We were halfway across the country in rural Southern Illinois when we learned of our friend Harriet’s passing. I was immediately reminded of the James Taylor’s song Fire and Rain, “..but I always thought that I’d see you again.” One takes for granted that you will see your old friends and relatives again, but at this age there are no guarantees. Then again were there ever?
I last saw Harriet in November, just before Thanksgiving, at our friend Jill’s new home where I helped her rearrange the furniture in Jill’s living room; in spite of the fact that Jill had not requested the new arrangement. In September I stopped by to visit Harriet and Stuart at their Kennett Square home on one of my many trips from Virginia to New York.
But I always thought that I would see her again. There is Peter’s upcoming wedding or surely some occasion where our aging group of friends would eventually meet up again.
Harriet had been ill for many months, but her disease was in remission when I saw her in September; as she explained details of her battle with the disease that ultimately felled her. Her “joie de vie” was on full display as she chronicled her long fight and insisted that I too would fight just as fearlessly as she did if faced with similar circumstances. In spite of my protestations, she told me that she knew I would fight.

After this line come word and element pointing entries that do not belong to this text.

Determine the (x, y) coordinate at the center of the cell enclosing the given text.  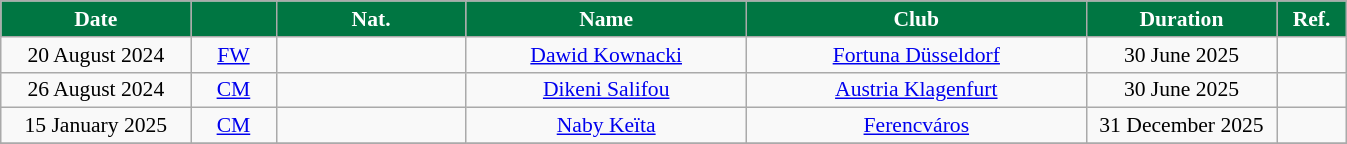
Ref. (1311, 19)
Austria Klagenfurt (916, 90)
Ferencváros (916, 126)
15 January 2025 (96, 126)
Naby Keïta (606, 126)
Dikeni Salifou (606, 90)
26 August 2024 (96, 90)
31 December 2025 (1181, 126)
Name (606, 19)
20 August 2024 (96, 55)
Fortuna Düsseldorf (916, 55)
Club (916, 19)
Dawid Kownacki (606, 55)
Duration (1181, 19)
Date (96, 19)
FW (234, 55)
Nat. (371, 19)
Detect which cell encompasses the target text, then output its [x, y] center coordinate. 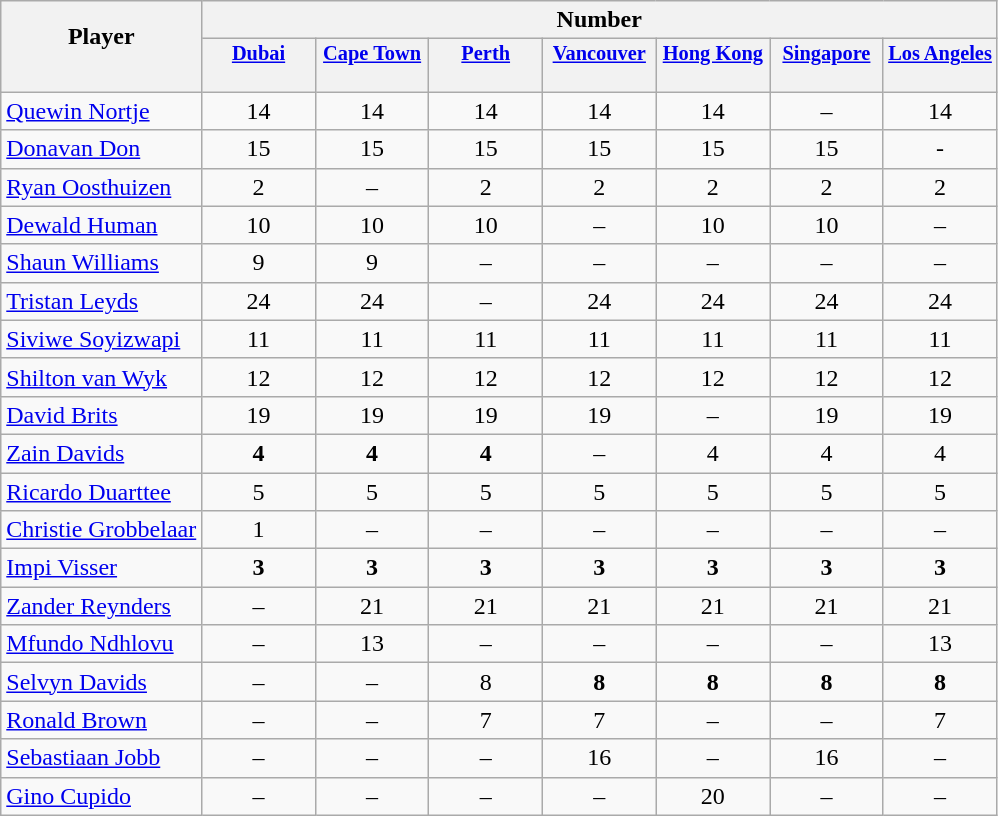
Ryan Oosthuizen [102, 187]
Singapore [827, 54]
Sebastiaan Jobb [102, 758]
Selvyn Davids [102, 682]
Tristan Leyds [102, 301]
Shaun Williams [102, 263]
Zander Reynders [102, 606]
Dewald Human [102, 225]
Perth [486, 54]
Zain Davids [102, 453]
Hong Kong [713, 54]
Gino Cupido [102, 796]
Number [600, 20]
Cape Town [372, 54]
Quewin Nortje [102, 111]
Dubai [259, 54]
Donavan Don [102, 149]
Christie Grobbelaar [102, 530]
Los Angeles [940, 54]
1 [259, 530]
Ricardo Duarttee [102, 491]
Mfundo Ndhlovu [102, 644]
Ronald Brown [102, 720]
Siviwe Soyizwapi [102, 339]
20 [713, 796]
Shilton van Wyk [102, 377]
Player [102, 36]
Impi Visser [102, 568]
- [940, 149]
Vancouver [599, 54]
David Brits [102, 415]
Return the [x, y] coordinate for the center point of the cell that contains the specified text.  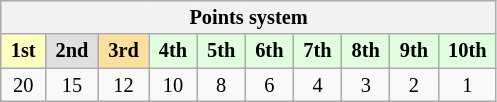
15 [72, 85]
8th [366, 51]
8 [221, 85]
4th [173, 51]
2 [414, 85]
7th [317, 51]
6th [269, 51]
Points system [249, 17]
2nd [72, 51]
9th [414, 51]
1 [467, 85]
4 [317, 85]
3 [366, 85]
1st [24, 51]
12 [123, 85]
5th [221, 51]
6 [269, 85]
10th [467, 51]
20 [24, 85]
3rd [123, 51]
10 [173, 85]
Extract the [x, y] coordinate from the center of the cell holding the provided text.  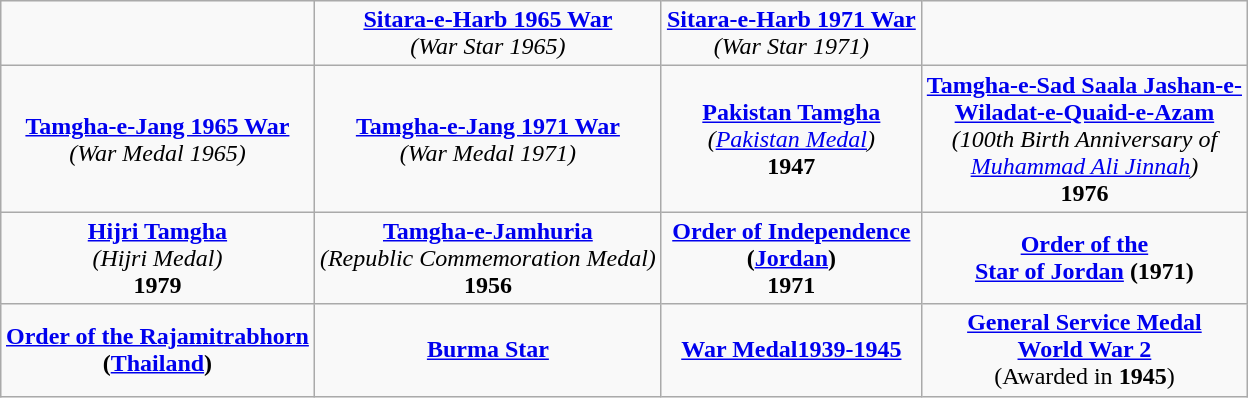
Order of Independence(Jordan)1971 [791, 258]
Sitara-e-Harb 1965 War(War Star 1965) [488, 34]
General Service MedalWorld War 2(Awarded in 1945) [1084, 350]
Tamgha-e-Jang 1965 War(War Medal 1965) [157, 139]
Sitara-e-Harb 1971 War(War Star 1971) [791, 34]
Order of theStar of Jordan (1971) [1084, 258]
Burma Star [488, 350]
Order of the Rajamitrabhorn(Thailand) [157, 350]
Pakistan Tamgha(Pakistan Medal)1947 [791, 139]
Hijri Tamgha(Hijri Medal)1979 [157, 258]
War Medal1939-1945 [791, 350]
Tamgha-e-Sad Saala Jashan-e-Wiladat-e-Quaid-e-Azam(100th Birth Anniversary ofMuhammad Ali Jinnah)1976 [1084, 139]
Tamgha-e-Jamhuria(Republic Commemoration Medal)1956 [488, 258]
Tamgha-e-Jang 1971 War(War Medal 1971) [488, 139]
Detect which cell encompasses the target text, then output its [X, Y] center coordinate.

Harriet always had an opinion and she was not shy about sharing her opinion. Whether she was describing how she scolded the locals she knew when she and Stuart lived in Egypt about their responsibility to vote or her overt disapproval of choices her friends made; Harriet’s opinion was always on full display.
Harriet had told my wife Dusty and I that she never had a mentor and that she was her own mentor. She created a professional path for herself with Silver Lacy Associates; one of the only woman-run sales firms in the business. Once years ago, we met in New York City while she was visiting one of the vendors she represented at the Decoration and Design Building. The building is catty-corner from the Bloomingdales on Third Avenue, my longtime client. She gleefully said, “Martin, look at us, two old hippies all these years later as professional businesspeople. Who could have imagined?”
I’ve realized as I’ve gotten older and witnessed more people in my life pass from “here” to wherever “there” is; that all we are ever left with, are memories. Although Harriet and I had been friends for nearly 50 years, we saw each other only occasionally. For the most part, our times together were spent as part of a larger circle of relationships. In spite of that fact, Harriet leaves on me an indelible memory which is truly singular. Harriet is someone who, for me, there will be no other.